Treble is reasonably clear at low and moderate volumes — the kind of volume that you’d use if you had the Wave III in a bedroom, small study or home office — but louder volume levels do cause treble to be overpowered by mid-range and bass booming.
Mid-range is generally a little boomy at low and moderate volume levels; the system has a rich and brassy vibe to it but this comes at the cost of some detail in acoustic instruments and male vocals.
Bass is, as we’ve come to expect from Bose products, strong for a mini hi-fi unit. At louder volumes it’s a table-shaking, floor-thumping little speaker system, so if you’re listening to anything with strong bass kicks — house, drum ‘n’ bass, dubstep — it’s one of the best small speaker setups we’ve heard for this purpose.
The Bose Wave music system III is distortion-free at any volume level, and apart from a slight loss of treble clarity at higher volumes, the system maintains its character consistently whatever volume it’s operating at.
Bose Wave music system III: Conclusion
Bose’s Wave music system III keeps up with the times (mostly) with the addition of DAB+ digital radio. We do take issue with the fact that it’s a $100 premium over the standard Wave music System III though, and the lack of integrated iPod dock is another serious flaw. It’s a mini hi-fi that sounds great for its size at most volume levels, but it’s extremely expensive for what it is.

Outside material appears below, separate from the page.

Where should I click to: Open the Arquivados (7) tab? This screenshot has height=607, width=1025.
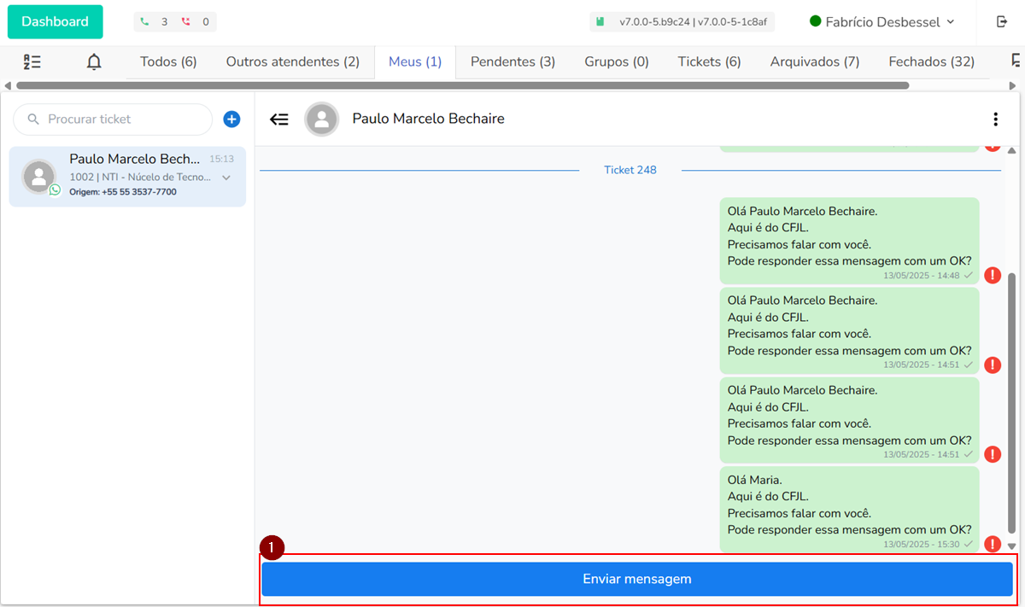(814, 61)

The base is so overpowering that you can't hear the mid tones. I love rich base but without the midtones many songs are incomplete. There are many other systems in this price range with better quality sound.
I just purchased the Wave III and love it. I live in the boondocks and with a $10 antenna can pick up many more stations than was able with my older system. Granted it's expensive, but, I believe, well worth it.

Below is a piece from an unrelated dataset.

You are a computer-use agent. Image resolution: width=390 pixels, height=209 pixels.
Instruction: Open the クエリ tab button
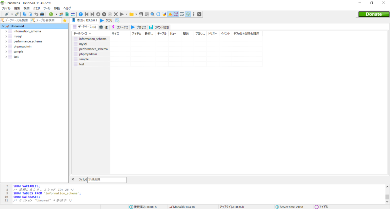tap(106, 20)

We own one of these.... I'm not impressed with the unit at all. To my ears, the sound quality is poor: too much bass and not enough treble. And not having controls on the unit has to be the most idiotic design decision ever made. You can't even eject the disc without the remote. And if your batteries die or you misplace the remote , then the unit is as useful as a brick. It's a bad control scheme, the sound is poor, and I strongly recommend that you avoid this sound system.
An amazing depth of sound for such a small unit. I haven't been able to test out the bass/treble relationship beyond 60 on the 100 point volume scale because the sound is simply so big. Up to that point it's absolutely fine and doesn't have the overly trebled teaspoon scraping on a metal sink sound that many systems expect me to believe is real treble. Remote a problem? Most people use their TV remote so infrequently that if they ever did lose it they can't remember how to operate it manually anyway. Get organised if you lose things so much.

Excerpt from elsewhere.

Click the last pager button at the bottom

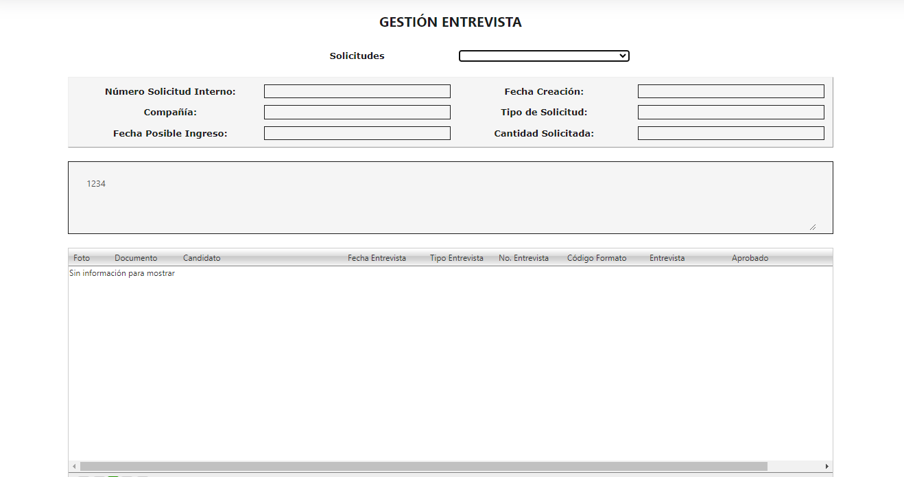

Say what you like, it's at the very least good value for money.
I think that those that said they wouldn't buy it simply can't afford it!
Clare please don't be so naive! Bose is nothing more than a clever marketing strategy to sell mediocre quality products at high end prices.
I can afford a Wave 3, but I choose to spend my money wisely, which is why I instead bought the Ruark R4i which Clare, retails for a similar price. The Ruark has the iPod/iPhone connector built in, looks beautiful, has a far better remote, and in terms of sound quality quite literally blows the Bose away.
To anyone considering the purchase of a Wave 3, PLEASE listen to a Ruark R4i first, it WILL change your mind. And Clare, get over yourself!
Have read your review with great interest as I am contemplating the purchaseof a Bose Wave 3.
Your comments have been noted and I will now consider the Ruark R4i as an option. Thank you for your honesty.
I think the Ruark R4i is one butt ugly piece of hardware. Those round speakers on that antiquated frame are not cool. I'd rather have the Bose Wave styling and longstanding reputation for outstanding quality sound for the same money. If you don't like the stellar BOSE sound, you need to visit your local audiologist post haste and get your hearing checked.